3. Sehubungan dengan itu, tindak pidana yang disangkakan dan
didakwakan Jaksa Penuntut Umum kepada Terdakwa 3 ROMI Pgl.
Romi Bin ARIFIN tidak dapat diproses dalam semua tingkat
pemeriksaan mulai penyidikan, Penuntutan, dan peradilan ;
4. Akibat hukum yang melekat dalam kasus ini, hak Jaksa Penuntut
Umum menuntut Terdakwa 3 ROMI Pgl.

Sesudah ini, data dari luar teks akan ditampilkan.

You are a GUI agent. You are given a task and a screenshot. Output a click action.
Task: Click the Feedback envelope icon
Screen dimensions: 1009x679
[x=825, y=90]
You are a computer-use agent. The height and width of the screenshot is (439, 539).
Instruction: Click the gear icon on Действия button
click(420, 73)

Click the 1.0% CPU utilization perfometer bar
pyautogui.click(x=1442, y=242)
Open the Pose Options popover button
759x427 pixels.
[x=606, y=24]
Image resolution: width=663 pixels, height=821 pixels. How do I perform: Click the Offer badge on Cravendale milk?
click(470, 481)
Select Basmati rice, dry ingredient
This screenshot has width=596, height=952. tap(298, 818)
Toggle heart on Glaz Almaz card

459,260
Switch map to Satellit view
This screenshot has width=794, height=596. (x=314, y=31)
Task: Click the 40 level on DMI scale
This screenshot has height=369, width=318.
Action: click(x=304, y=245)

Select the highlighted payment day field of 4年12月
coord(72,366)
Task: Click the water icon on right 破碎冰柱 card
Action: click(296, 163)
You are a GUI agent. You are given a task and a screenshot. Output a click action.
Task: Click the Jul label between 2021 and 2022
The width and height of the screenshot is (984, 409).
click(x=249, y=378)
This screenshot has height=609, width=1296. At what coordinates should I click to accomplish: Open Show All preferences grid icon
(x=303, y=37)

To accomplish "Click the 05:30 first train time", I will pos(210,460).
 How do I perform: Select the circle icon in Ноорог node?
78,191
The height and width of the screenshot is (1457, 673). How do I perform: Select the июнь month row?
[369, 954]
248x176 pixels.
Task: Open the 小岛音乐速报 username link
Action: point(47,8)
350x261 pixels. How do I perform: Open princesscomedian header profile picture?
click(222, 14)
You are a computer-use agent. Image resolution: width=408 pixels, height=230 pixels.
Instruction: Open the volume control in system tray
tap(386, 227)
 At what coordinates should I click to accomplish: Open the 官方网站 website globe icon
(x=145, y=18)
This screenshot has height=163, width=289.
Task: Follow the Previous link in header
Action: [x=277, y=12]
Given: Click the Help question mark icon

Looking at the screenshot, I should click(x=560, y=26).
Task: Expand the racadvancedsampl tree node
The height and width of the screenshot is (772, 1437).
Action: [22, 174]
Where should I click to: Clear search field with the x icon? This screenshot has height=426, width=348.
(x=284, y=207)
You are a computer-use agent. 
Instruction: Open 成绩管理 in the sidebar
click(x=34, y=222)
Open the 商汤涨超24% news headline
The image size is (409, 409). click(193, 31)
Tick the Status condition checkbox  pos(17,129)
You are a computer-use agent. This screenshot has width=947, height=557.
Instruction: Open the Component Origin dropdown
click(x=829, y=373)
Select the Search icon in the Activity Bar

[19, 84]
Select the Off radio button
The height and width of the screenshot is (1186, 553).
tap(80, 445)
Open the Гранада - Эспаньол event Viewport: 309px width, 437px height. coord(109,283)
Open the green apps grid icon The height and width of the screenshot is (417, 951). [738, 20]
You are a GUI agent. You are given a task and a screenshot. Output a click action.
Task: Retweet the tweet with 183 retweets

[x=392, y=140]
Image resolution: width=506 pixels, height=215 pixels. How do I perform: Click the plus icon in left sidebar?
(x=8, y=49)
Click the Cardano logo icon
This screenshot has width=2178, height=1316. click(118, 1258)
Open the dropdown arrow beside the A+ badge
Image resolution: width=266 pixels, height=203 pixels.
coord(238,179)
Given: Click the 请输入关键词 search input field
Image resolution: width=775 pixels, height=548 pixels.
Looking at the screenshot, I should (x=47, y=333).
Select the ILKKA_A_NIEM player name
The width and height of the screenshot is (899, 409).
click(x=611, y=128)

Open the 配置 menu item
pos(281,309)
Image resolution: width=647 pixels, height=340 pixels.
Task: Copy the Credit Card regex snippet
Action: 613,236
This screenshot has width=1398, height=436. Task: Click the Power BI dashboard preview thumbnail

ROMI Bin ARIFIN dalam
perkara ini GUGUR demi hukum ;
5. Meminta kepada Majelis Hakim untuk menjatuhkan putusan yang
menyatakan gugur hak Jaksa Penuntut Umum melakukan
penuntutan dalam perkara ini atau demi hukum peritiwa pidana
yang didakwakan tidak dapat dituntut.

Sesuai dengan alasan-alasan yang dikemukan dan telah disimpulkan


diatas, kami Penasehat Hukum Terdakwa memohon kehadapan Majelis
hakim yang Mulia dalam memeriksa dan mengadili perkara ini dapat
menjatuhkan putusan sela dengan amarnya sebagai berikut :

1. Menyatakan Eksepsi/Keberatan Terdakwa 3 diterima;


2. Menyatakan Pengadilan Negeri Denai tidak berwenang mengadili
perkara a quo;
3. Menyatakan dakwaan jaksa penuntut umum setidak-tidaknya
terhadap Terdakwa 3 batal demi hukum;
4. Atau setidak-tidaknya menyatakan dakwaan Penuntut Umum tidak
diterima;
5. Membebaskan Terdakwa 3 dari segala Dakwaan;
6. Memulihkan nama baik Terdakwa 3 pada keadaan semula;
7. Membebankan biaya yang timbul dalam perkara ini kepada
Negara;

Atau kami selaku Tim Penasehat Hukum mohon kepada Majelis Hakim
yang terhormat untuk dapat memeriksa, mempertimbangkan dan
mengadili perkara ini menurut fakta hukum dan keyakinan Majelis
Hakim, sehingga akan diperoleh suatu kebenaran materiil dan keadilan
yang seadil-adilnya bagi Terdakwa 3.